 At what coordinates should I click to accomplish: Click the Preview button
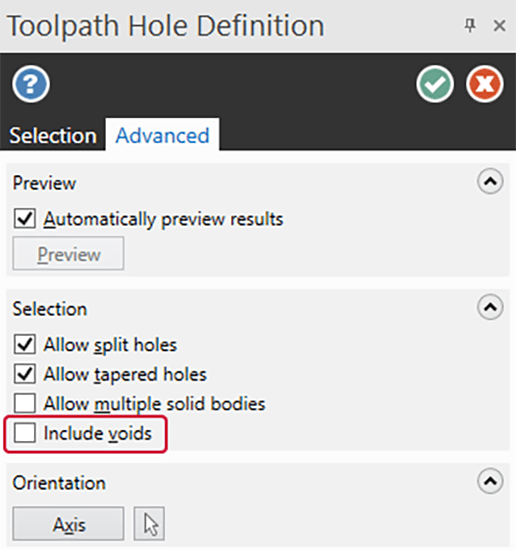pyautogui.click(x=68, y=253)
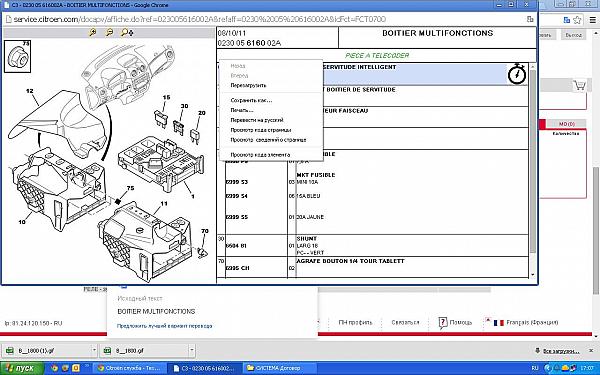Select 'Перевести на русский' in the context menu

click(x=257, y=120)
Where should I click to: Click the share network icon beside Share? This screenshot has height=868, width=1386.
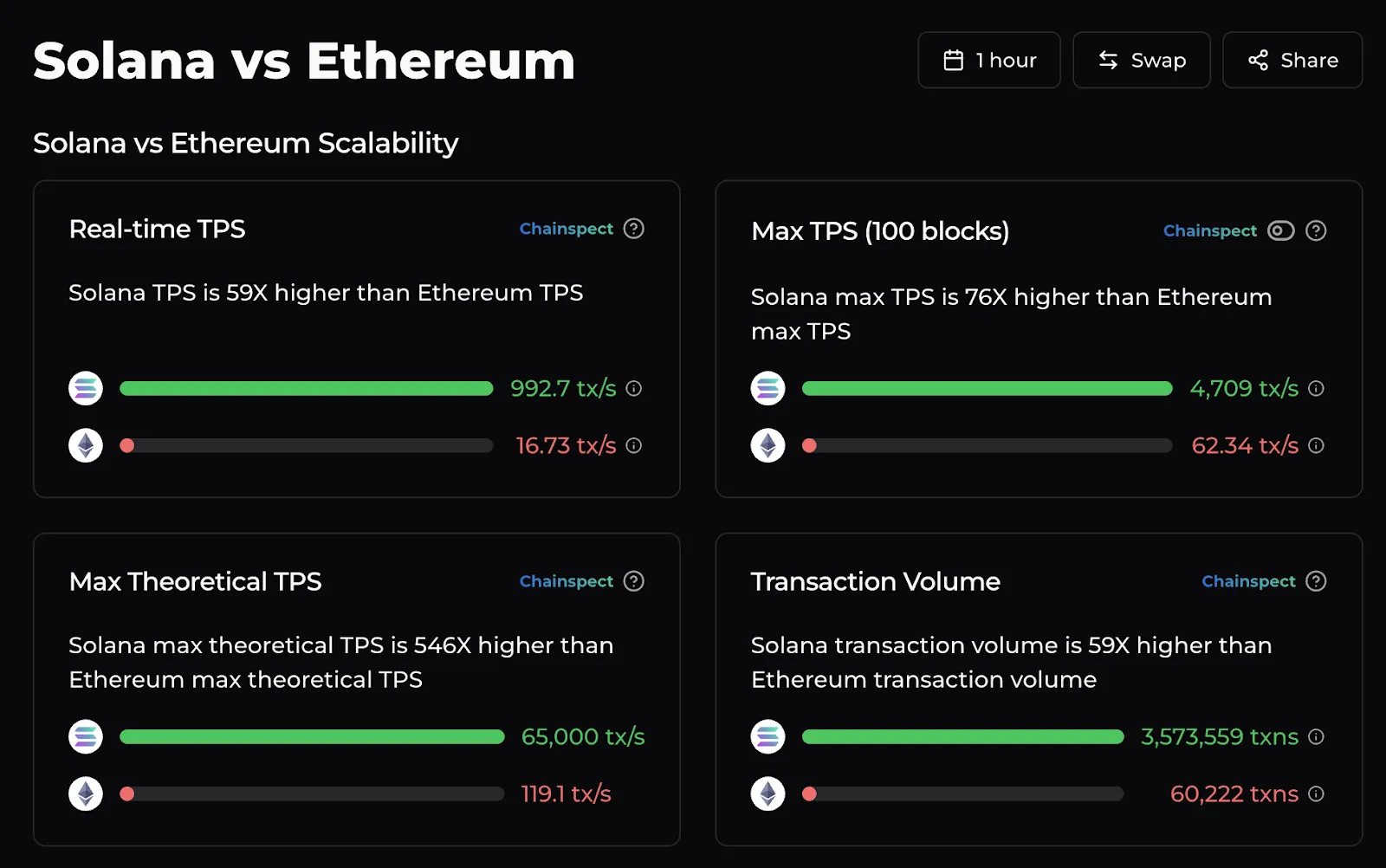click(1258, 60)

» **Your assignment**: Where images occur in the data above, leave them out and repeat everything else exactly.

» **Answer below**:
 At what coordinates should I click to accomplish: Click the Preview button
pyautogui.click(x=68, y=253)
Select 'Перевести на русский' in the context menu

click(x=257, y=120)
Where should I click to: Click the share network icon beside Share? This screenshot has height=868, width=1386.
click(1258, 60)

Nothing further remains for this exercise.